An American blues guitarist and vocalist, he was one of the most popular of the Piedmont blues artists that also included Reverend Gary Davis, Blind Willie McTell and Blind Blake.

He was born in Wadesboro, North Carolina, one of a family of 10 children, but after his mother's death he moved with his father to Rockingham. As a boy he learned to play the guitar and also learned from older singers the field hollers, country rags and traditional songs and blues popular in poor, rural areas.

He married young and worked as a labourer, but began to lose his eyesight in his mid-teens (variously reported as ulcers behind the eyes as a result of snow-blindness or having chemicals thrown in his face by an ex-girlfriend).
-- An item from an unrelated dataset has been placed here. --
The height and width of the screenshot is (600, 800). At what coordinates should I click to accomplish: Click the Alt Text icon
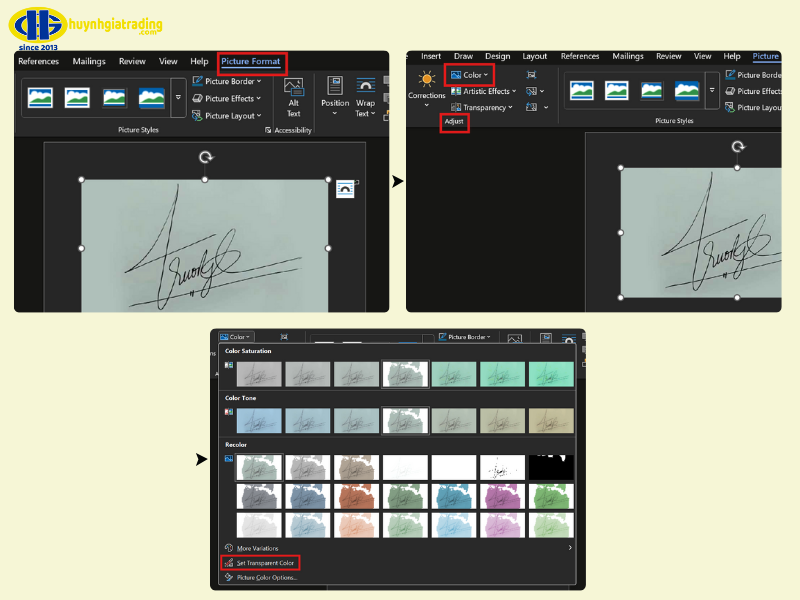click(x=293, y=89)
By 1928 he was completely blind, and turned to whatever employment he could find as a singer and entertainer. By studying the records of country blues players like Blind Blake, he became a formidable guitarist, and played on street corners and at house parties in North Carolina. While playing around the tobacco warehouses, he developed a local following which included guitarist Gary Davis and harmonica player Saunders Terrell, better known as Sonny Terry, who were both also blind, and washboard player George Washington.

In 1935, Burlington record store manager and talent scout James Baxter Long got him a recording session with the American Recording Company (ARC). With Davis and Washington, he recorded several tracks in New York, including the traditional Rag, Mama, Rag. To promote the material, Long decided to rename Allen as Blind Boy Fuller.
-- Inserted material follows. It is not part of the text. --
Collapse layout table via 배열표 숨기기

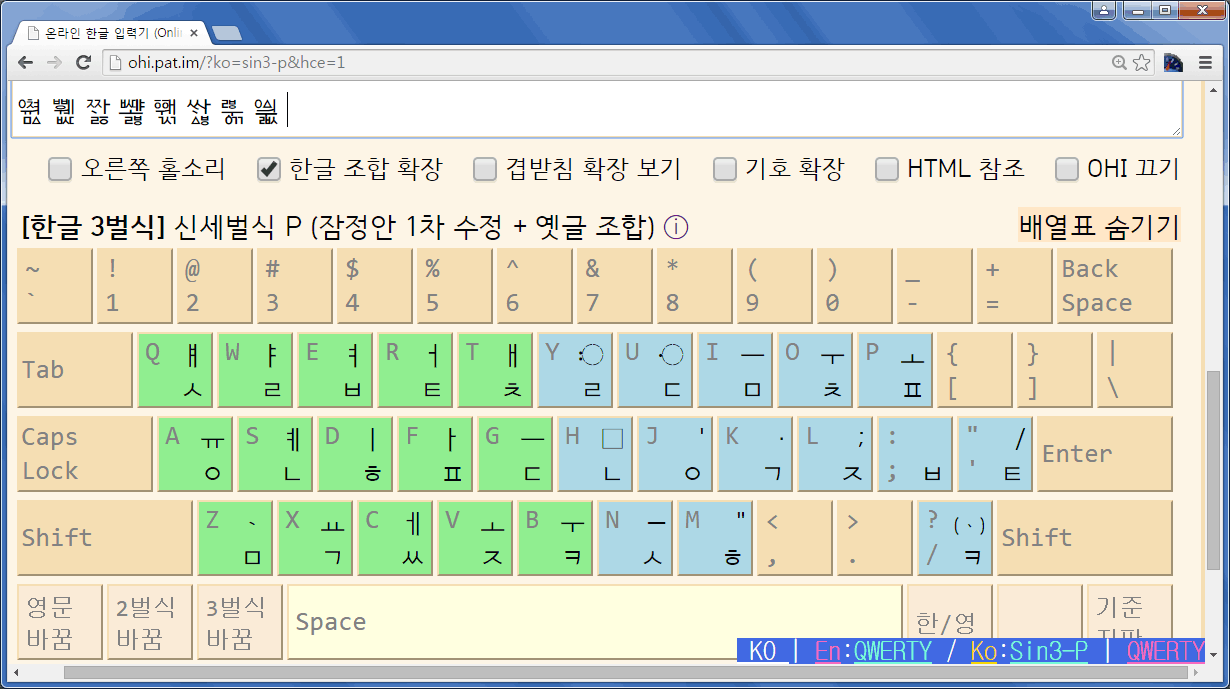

Over the next 5 years, Fuller made over 120 recordings, which appeared on several labels. His style of singing was rough and direct, and his lyrics explicit and uninhibited as he drew from every aspect of his experience as an underprivileged person on the streets - pawnshops, jailhouses, sickness, death - with an honesty that lacked sentimentality. Although he was not sophisticated, his artistry as a folk singer lay in the honesty and integrity of his self-expression. His songs contained desire, love, jealousy, disappointment, menace and humor.
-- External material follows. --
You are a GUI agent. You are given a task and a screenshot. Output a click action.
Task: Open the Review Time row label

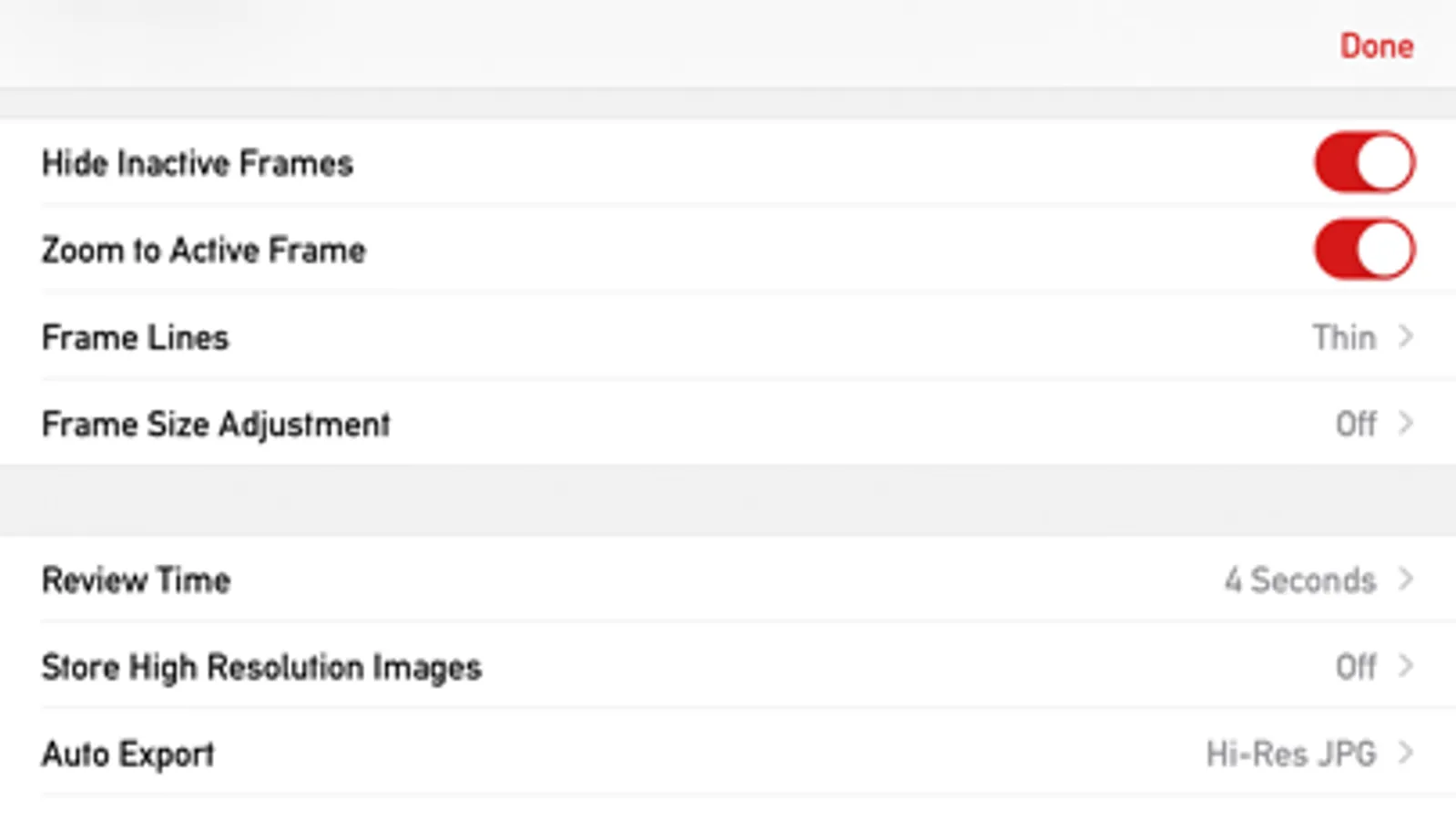[137, 580]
In April 1936, Fuller recorded 10 solo performances, and also recorded with guitarist Floyd Council. The following year, he recorded for the Decca label, but then reverted to ARC. Later in 1937, he made his first recordings with Sonny Terry. In 1938 Fuller, who was described as having a fiery temper, was imprisoned for shooting a pistol at his wife, wounding her in the leg, but was soon released. Fuller's last two recording sessions took place in New York during 1940.

Fuller's repertoire included a number of popular double entendre 'hokum' songs such as Truckin' My Blues Away (the origin of the phrase 'keep on truckin'), and Get Your Yas Yas Out (the origin of a later Rolling Stones album title). Though much of his material was culled from traditional folk and blues numbers, he possessed a formidable finger-picking guitar style, using a steel National resonator guitar.

Fuller underwent a suprapubic cystostomy in July 1940 (probably an outcome of excessive drinking) but continued to require medical treatment. He died in Durham, North Carolina in 1941.